Une prise en compte inégale des risques environnementaux dans les standards internationaux
L’intégration des risques environnementaux dans les standards bancaires internationaux reste inégale. Les Accords de Bâle, qui constituent le principal cadre de réglementation prudentielle, n’intègrent que timidement ces risques. Leur prise en compte repose sur des bonnes pratiques dont l’application demeure à la discrétion des législateurs et superviseurs.
D’autres initiatives internationales, comme celles du Réseau pour le verdissement du système financier (NGFS), adoptent une approche plus ambitieuse. Les scénarios climatiques proposés par le NGFS permettent aux superviseurs d’évaluer la matérialité financière des risques climatiques à travers des analyses de scénarios et des stress tests.
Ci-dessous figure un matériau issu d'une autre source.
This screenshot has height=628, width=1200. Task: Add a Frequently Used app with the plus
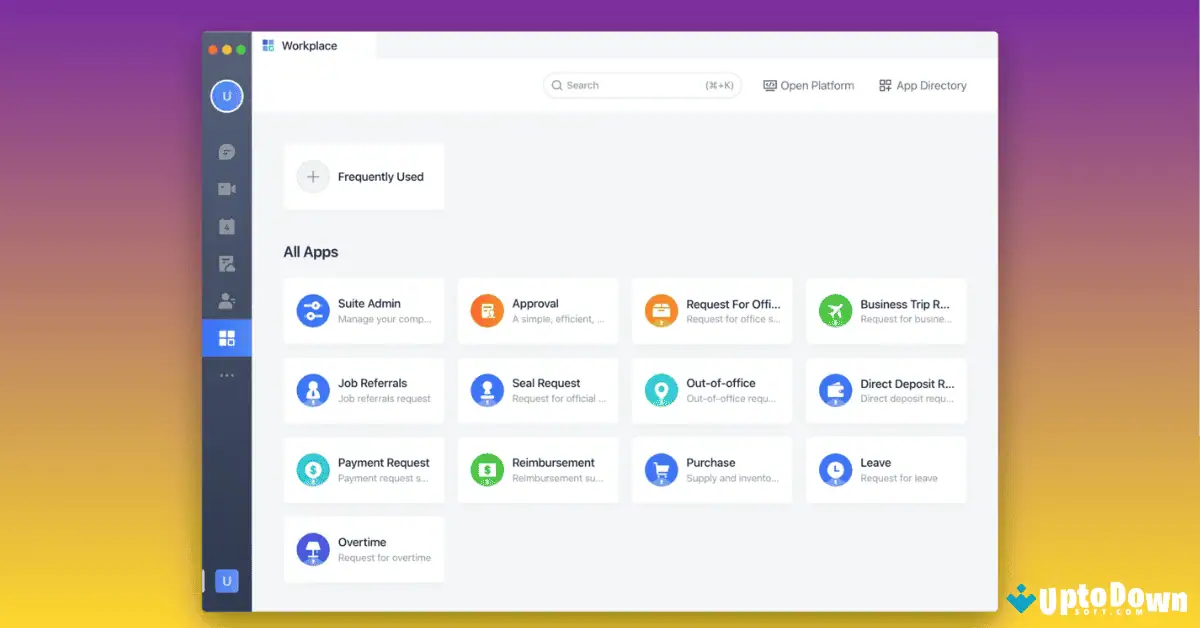[x=313, y=176]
Ce réseau s’intéresse également aux risques liés à la nature et à l’adaptation au changement climatique.
Une démarche européenne avant-gardiste dans la législation, la réglementation et la supervision
En Europe, l’intégration des risques environnementaux a été accélérée avec l’adoption du dernier « paquet bancaire » par le législateur en 2024. L’Autorité Bancaire Européenne (ABE) a publié des Orientations visant à clarifier les attentes prudentielles, y compris des exigences sur les plans de transition, l’analyse de scénarios environnementaux et l’intégration des critères environnementaux, sociaux et de gouvernance (ESG) dans les stress tests.
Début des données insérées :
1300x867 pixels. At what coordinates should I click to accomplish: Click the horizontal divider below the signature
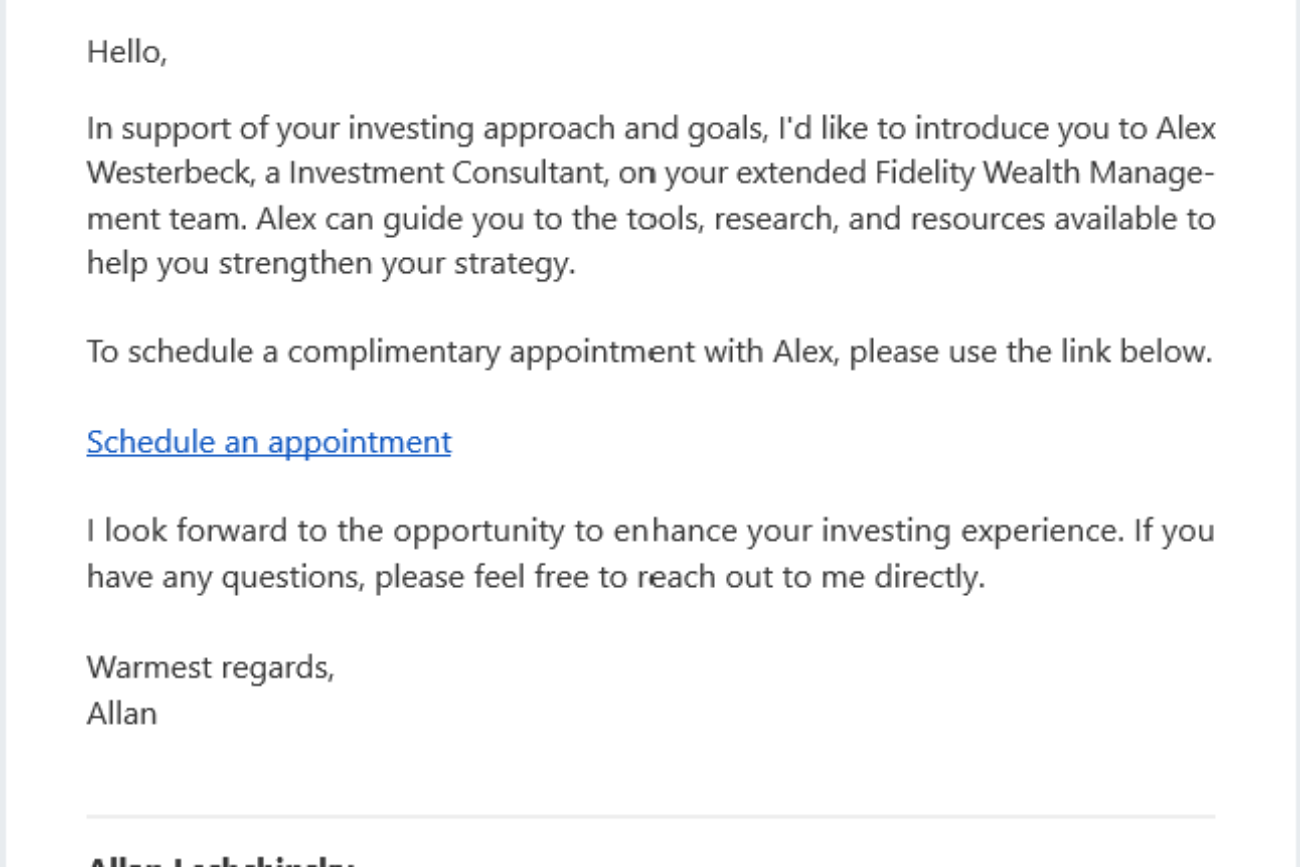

La Banque Centrale Européenne (BCE) a commencé à mettre en œuvre ces nouvelles exigences dans le cadre de son dialogue prudentiel avec les banques. En 2026, la BCE a imposé des astreintes de 7,5 millions d’euros au Crédit Agricole pour manquement dans l’identification de ses risques climatiques. À partir de janvier 2026, la plupart des banques devront appliquer les Orientations de l’ABE sur la gestion des risques ESG, qui précisent notamment les plans de transition prudentiels.